▶ Problem to work on:
Extract every entry word for word.

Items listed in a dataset

-=-=-=-=-

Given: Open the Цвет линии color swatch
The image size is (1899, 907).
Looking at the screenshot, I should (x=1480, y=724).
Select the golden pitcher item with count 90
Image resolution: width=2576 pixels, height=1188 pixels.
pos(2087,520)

-=-=-=-=-

▶ Solution for this task:
Given: Open the Цвет линии color swatch
The image size is (1899, 907).
Looking at the screenshot, I should (x=1480, y=724).
Select the golden pitcher item with count 90
Image resolution: width=2576 pixels, height=1188 pixels.
pos(2087,520)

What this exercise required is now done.